Domingo 10 de Julio, XV del Tiempo Ordinario
Lectura del Evangelio según san Lucas 10, 25-37
En aquel tiempo, se presentó un maestro de la Ley y le preguntó a Jesús para ponerlo a prueba: «Maestro, ¿qué tengo que hacer para heredar la vida eterna?»
Él le dijo: «¿Qué está escrito en la Ley? ¿Qué lees en ella?»
Él contestó: «Amarás al Señor, tu Dios, con todo tu corazón y con toda tu alma y con todas tus fuerzas y con todo tu ser. Y al prójimo como a ti mismo.»
Él le dijo: «Bien dicho. Haz esto y tendrás la vida.»
Pero el maestro de la Ley, queriendo justificarse, preguntó a Jesús: «¿Y quién es mi prójimo?»

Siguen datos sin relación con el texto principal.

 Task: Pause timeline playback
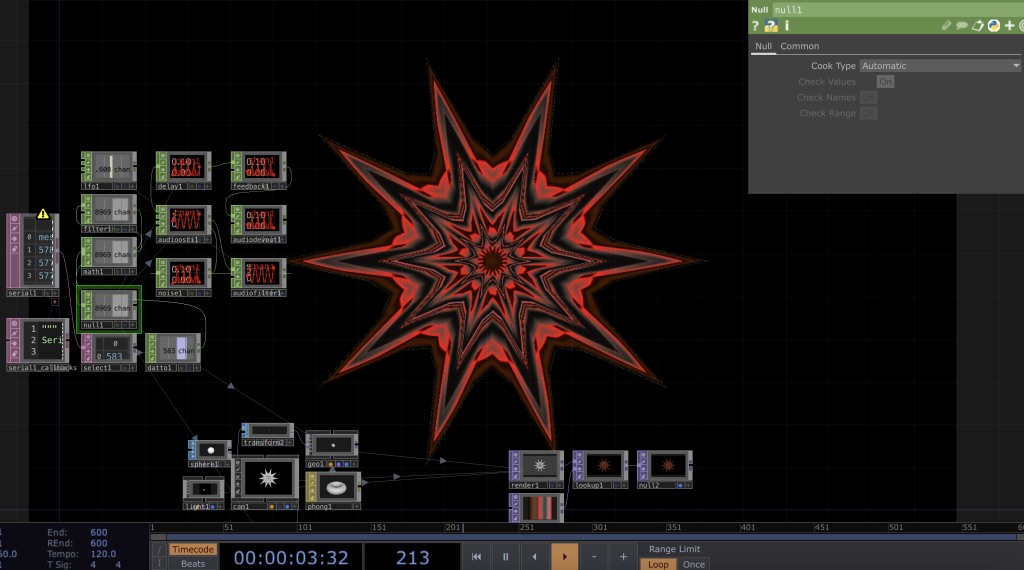point(506,557)
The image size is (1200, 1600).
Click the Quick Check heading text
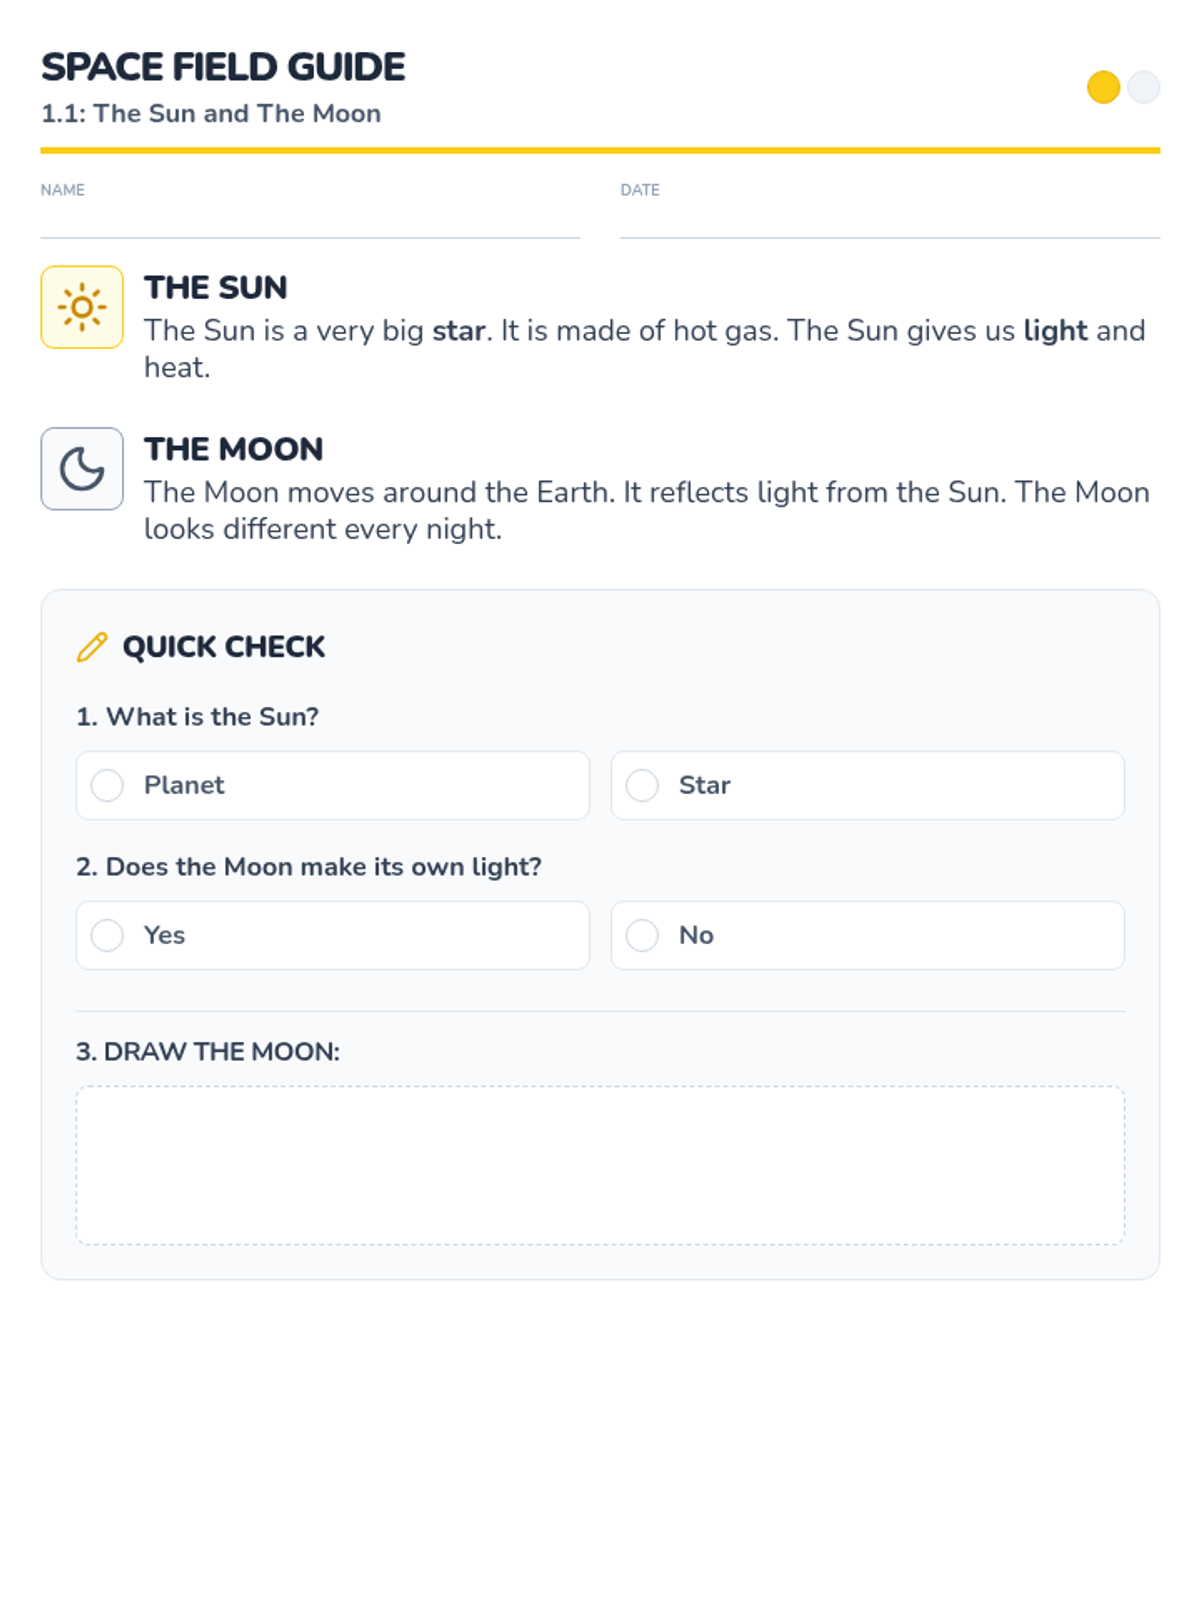pyautogui.click(x=224, y=647)
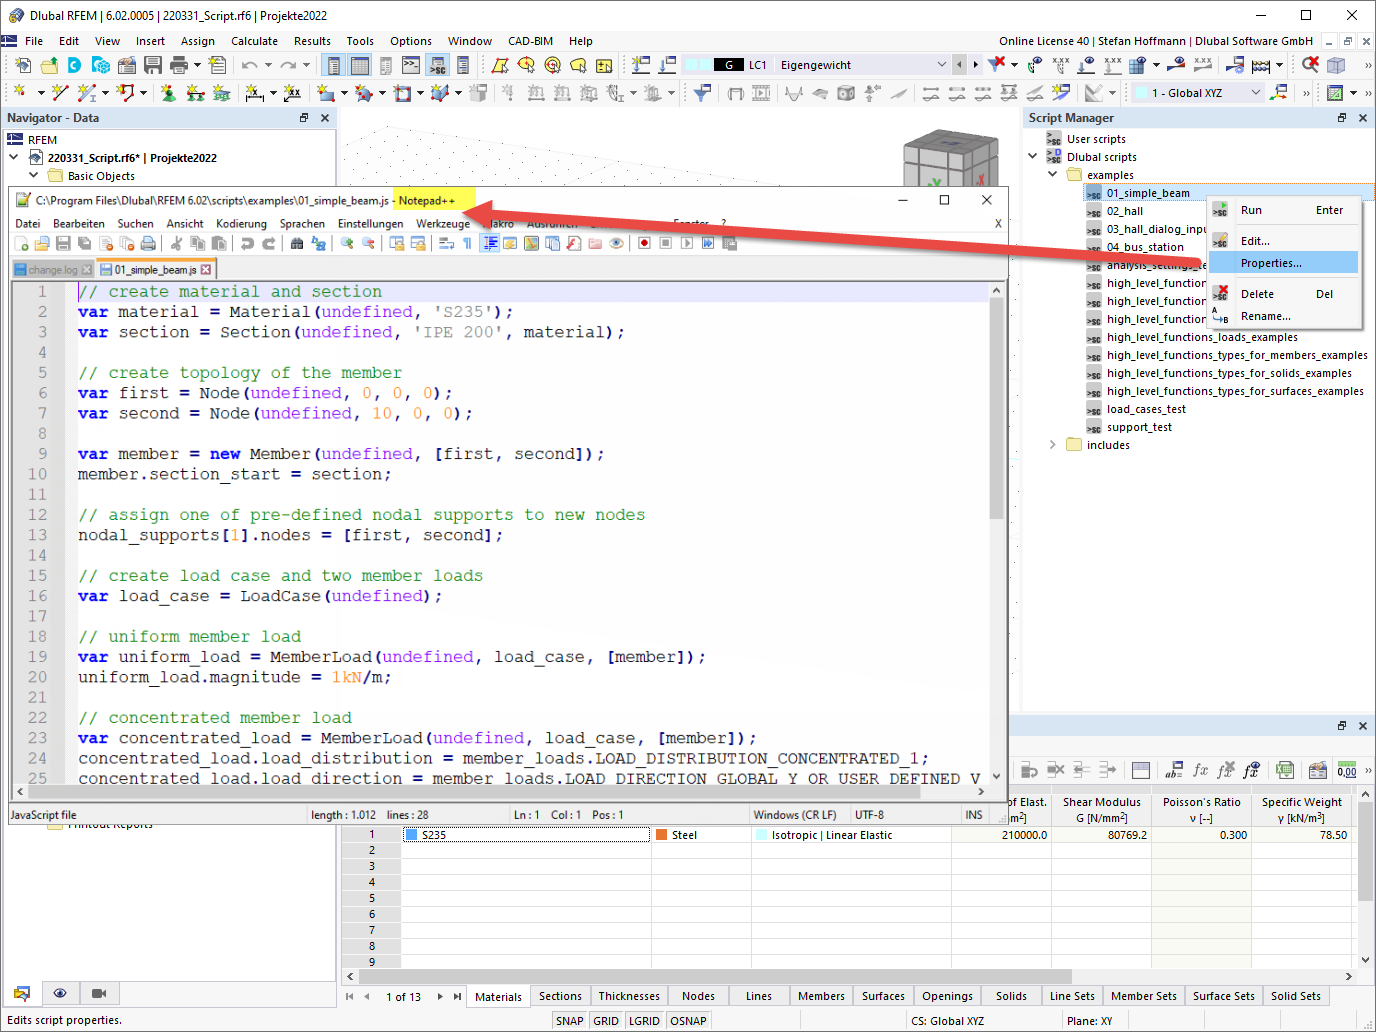Click the Print icon in RFEM toolbar
The image size is (1376, 1032).
pyautogui.click(x=177, y=64)
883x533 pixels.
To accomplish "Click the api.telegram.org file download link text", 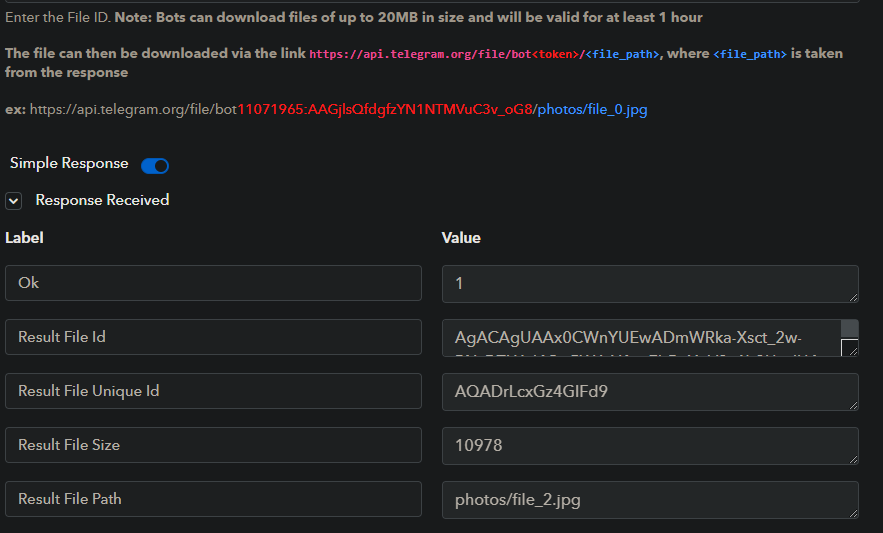I will pyautogui.click(x=484, y=54).
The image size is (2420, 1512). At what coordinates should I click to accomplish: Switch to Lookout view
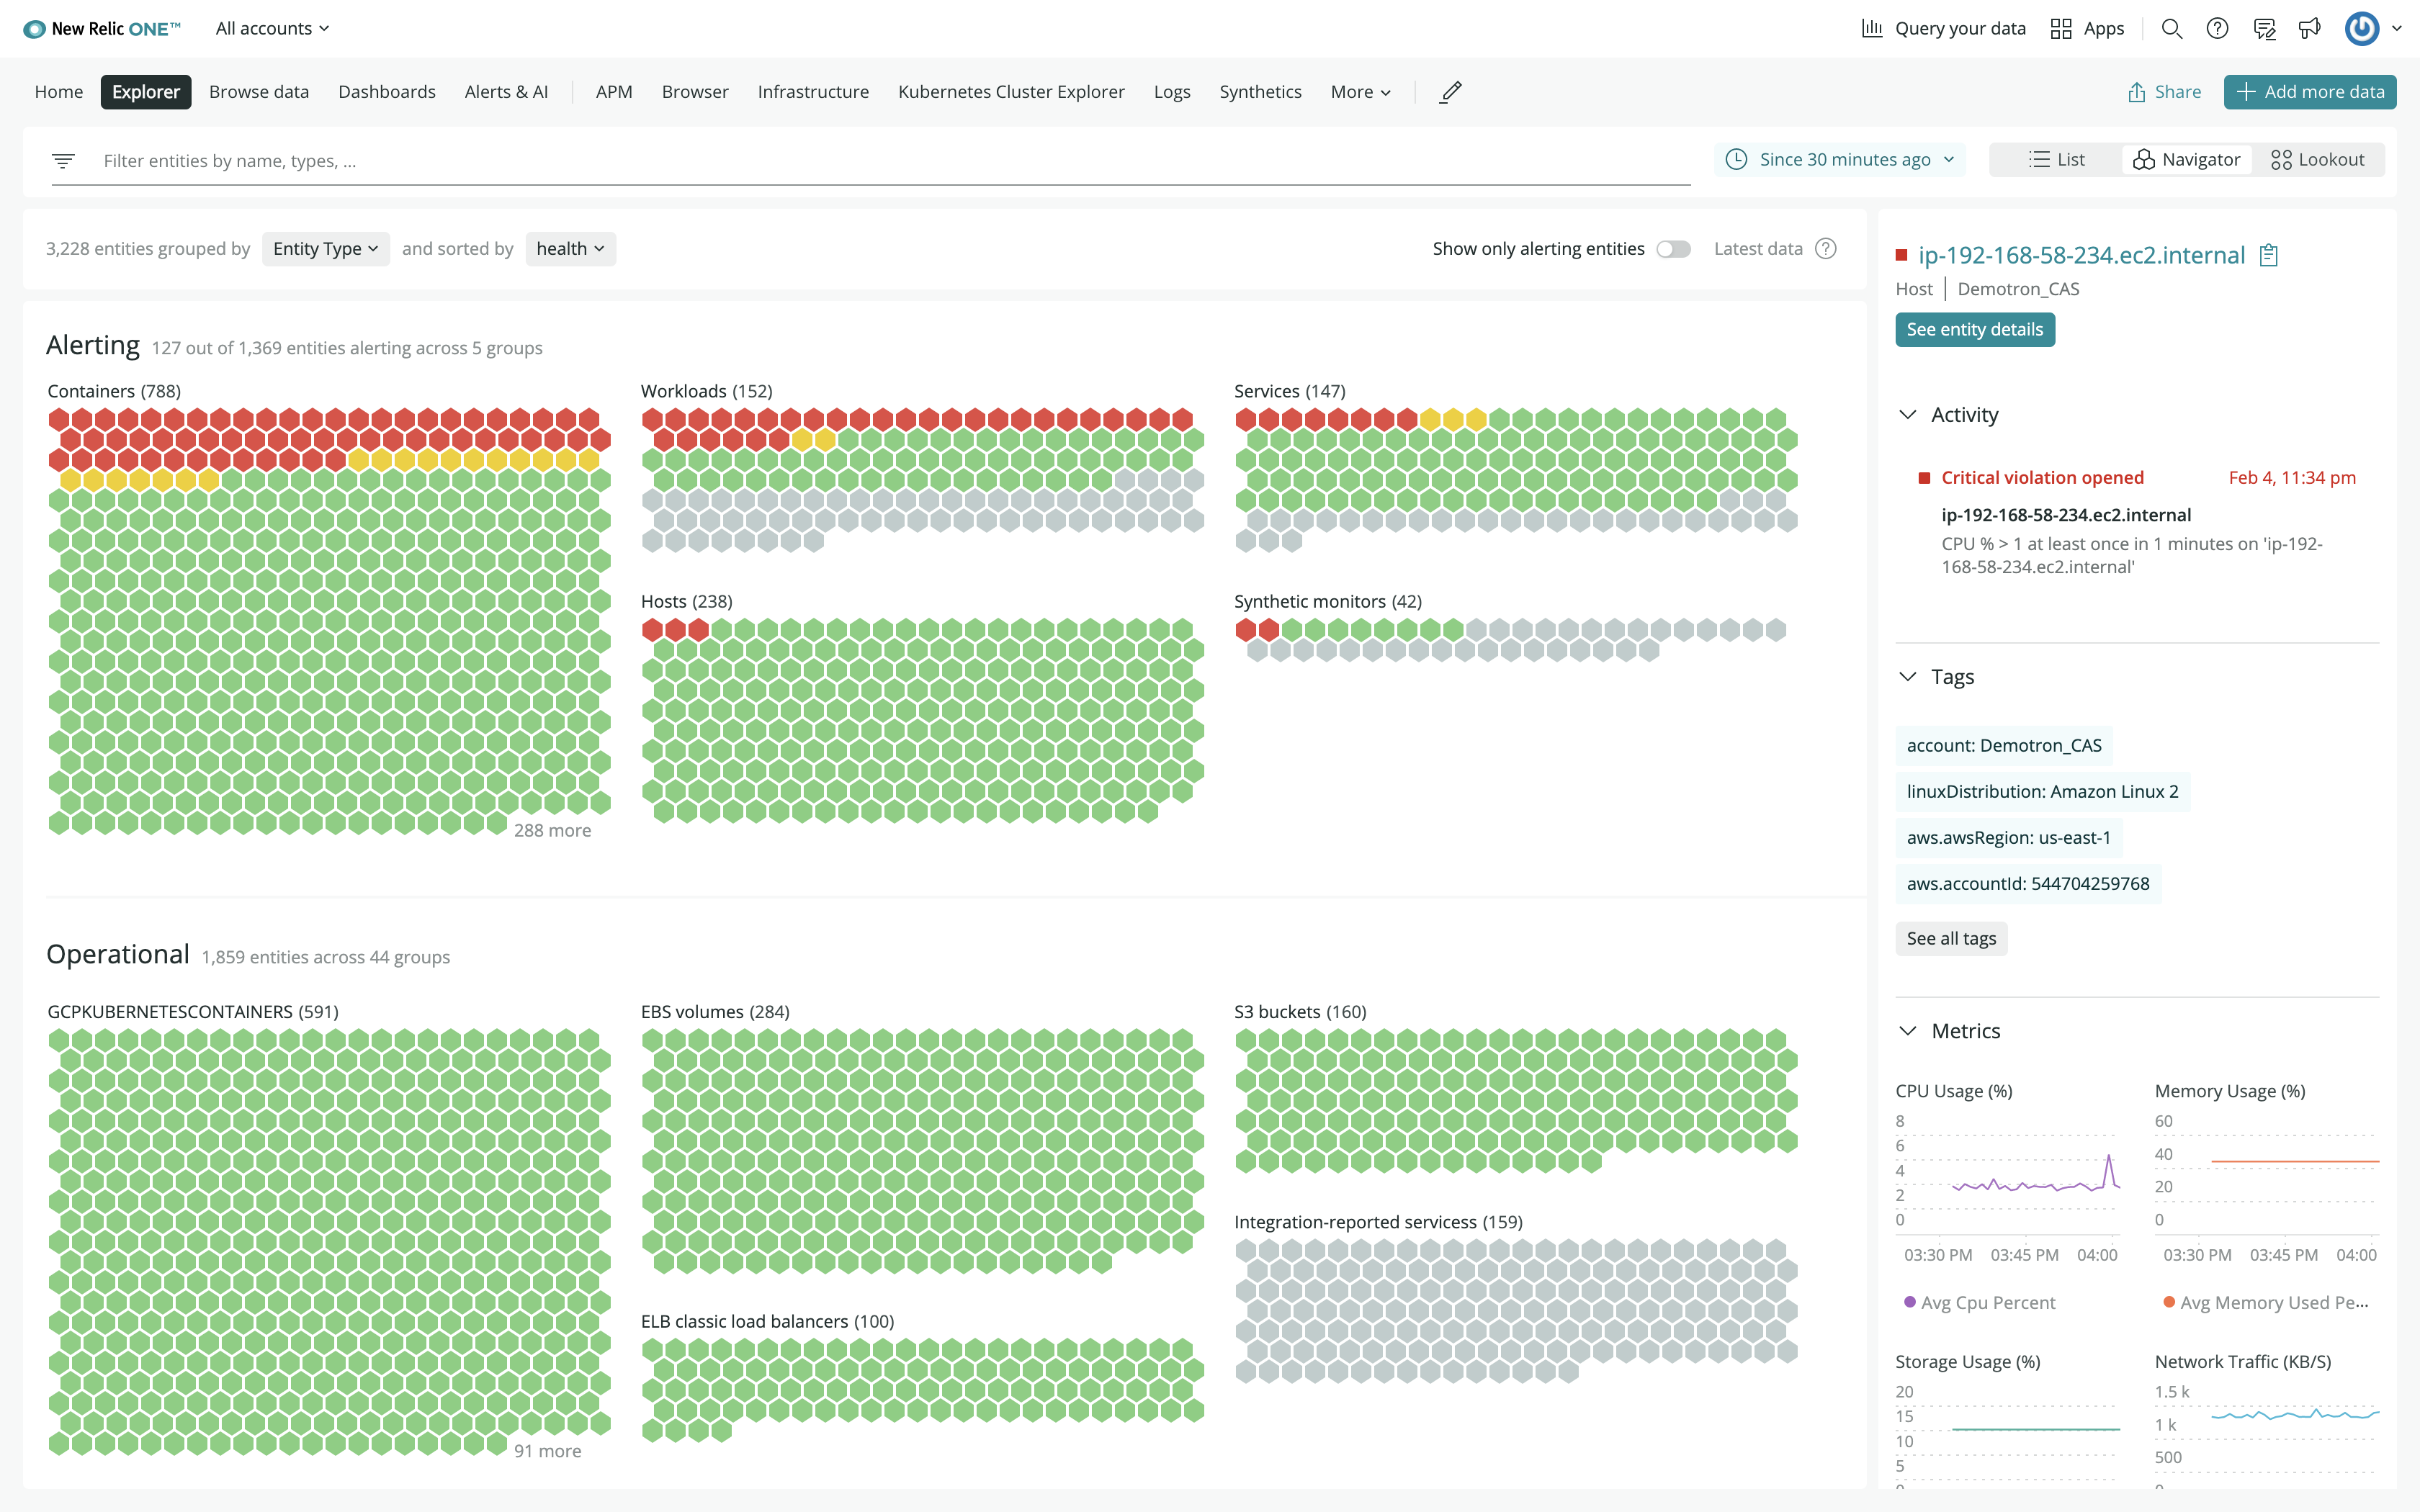[2317, 160]
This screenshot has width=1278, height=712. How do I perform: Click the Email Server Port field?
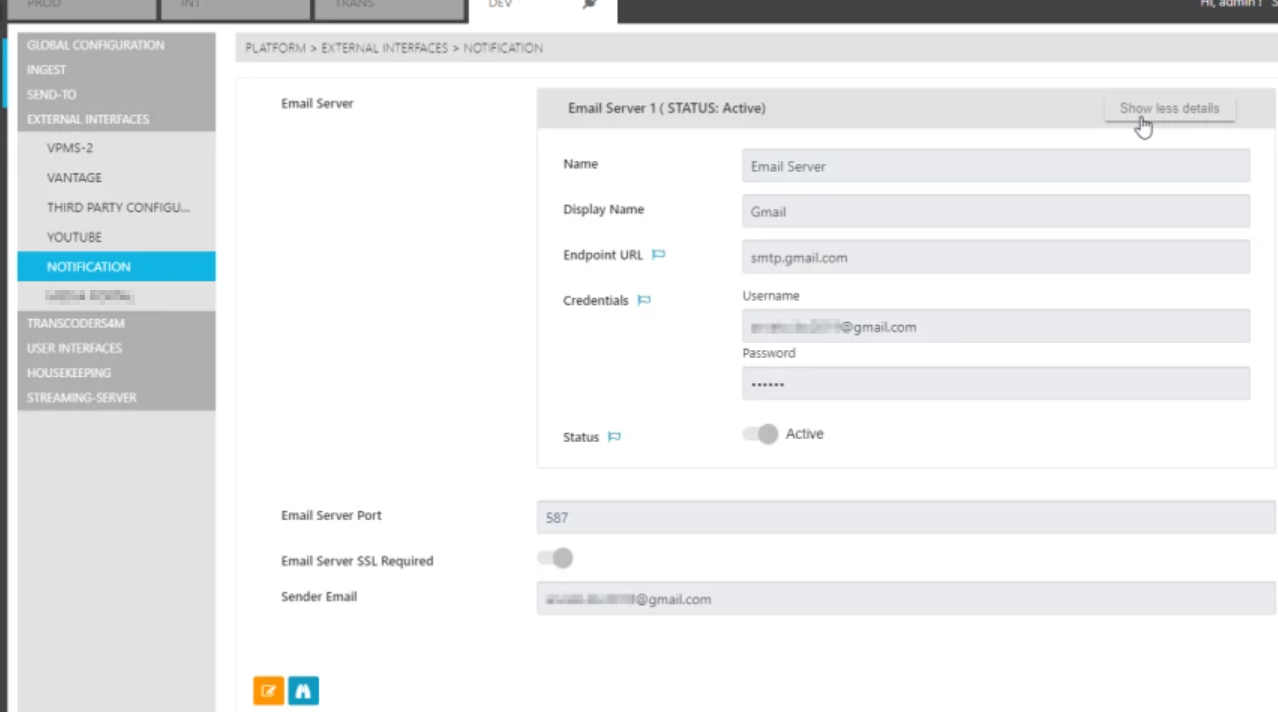(905, 518)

Jesús dijo: «Un hombre bajaba de Jerusalén a Jericó, cayó en manos de unos bandidos, que lo desnudaron, lo molieron a palos y se marcharon, dejándolo medio muerto. Por casualidad, un sacerdote bajaba por aquel camino y, al verlo, dio un rodeo y pasó de largo. Y lo mismo hizo un levita que llegó a aquel sitio: al verlo dio un rodeo y pasó de largo. Pero un samaritano que iba de viaje, llegó a donde estaba él, y, al verlo, le dio lástima, se le acercó, le vendó las heridas, echándoles aceite y vino, y, montándolo en su propia cabalgadura, lo llevó a una posada y lo cuidó. Al día siguiente, sacó dos denarios y, dándoselos al posadero, le dijo: «Cuida de él, y lo que gastes de más yo te lo pagaré a la vuelta.» ¿Cuál de estos tres te parece que se portó como prójimo del que cayó en manos de los bandidos?»
Él contestó: «El que practicó la misericordia con él.»
Díjole Jesús: «Anda, haz tú lo mismo.»
Anda y haz tu lo mismo…
Para no salir malparado de una conversación con Jesús, un maestro de la ley termina preguntándole: «Y ¿quién es mi prójimo?». Es la pregunta de quien sólo se preocupa de cumplir la ley. Le interesa saber a quién debe amar y a quién puede excluir de su amor. No piensa en los sufrimientos de la gente.
Jesús, que vive aliviando el sufrimiento de quienes encuentra en su camino, rompiendo si hace falta la ley del sábado o las normas de pureza, le responde con un relato que denuncia de manera provocativa todo legalismo religioso que ignore el amor al necesitado.
En el camino que baja de Jerusalén a Jericó, un hombre ha sido asaltado por unos bandidos. Agredido y despojado de todo, queda en la cuneta medio muerto, abandonado a su suerte. No sabemos quién es. Sólo que es un «hombre». Podría ser cualquiera de nosotros. Cualquier ser humano abatido por la violencia, la enfermedad, la desgracia o la desesperanza.
«Por casualidad» aparece por el camino un sacerdote. El texto indica que es por azar, como si nada tuviera que ver allí un hombre dedicado al culto. Lo suyo no es bajar hasta los heridos que están en las cunetas. Su lugar es el templo. Su ocupación, las celebraciones sagradas. Cuando llega a la altura del herido, «lo ve, da un rodeo y pasa de largo».
Su falta de compasión no es sólo una reacción personal, pues también un levita del templo que pasa junto al herido «hace lo mismo». Es más bien una actitud y un peligro que acecha a quienes se dedican al mundo de lo sagrado: vivir lejos del mundo real donde la gente lucha, trabaja y sufre.
Cuando la religión no está centrada en un Dios Amigo de la vida y Padre de los que sufren, el culto sagrado puede convertirse en una experiencia que distancia de la vida profana, preserva del contacto directo con el sufrimiento de las gentes y nos hace caminar sin reaccionar ante los heridos que vemos en las cunetas. Según Jesús, no son los hombres del culto los que mejor nos pueden indicar cómo hemos de tratar a los que sufren, sino las personas que tienen corazón.
Por el camino llega un samaritano. No viene del templo. No pertenece siquiera al pueblo elegido de Israel. Vive dedicado a algo tan poco sagrado como su pequeño negocio de comerciante. Pero, cuando ve al herido, no se pregunta si es prójimo o no. Se conmueve y hace por él todo lo que puede. Es a éste a quien hemos de imitar. Así dice Jesús al legista: «Vete y haz tú lo mismo».
¿A quién imitaremos al encontrarnos en nuestro camino con las víctimas más golpeadas por la crisis económica de nuestros días?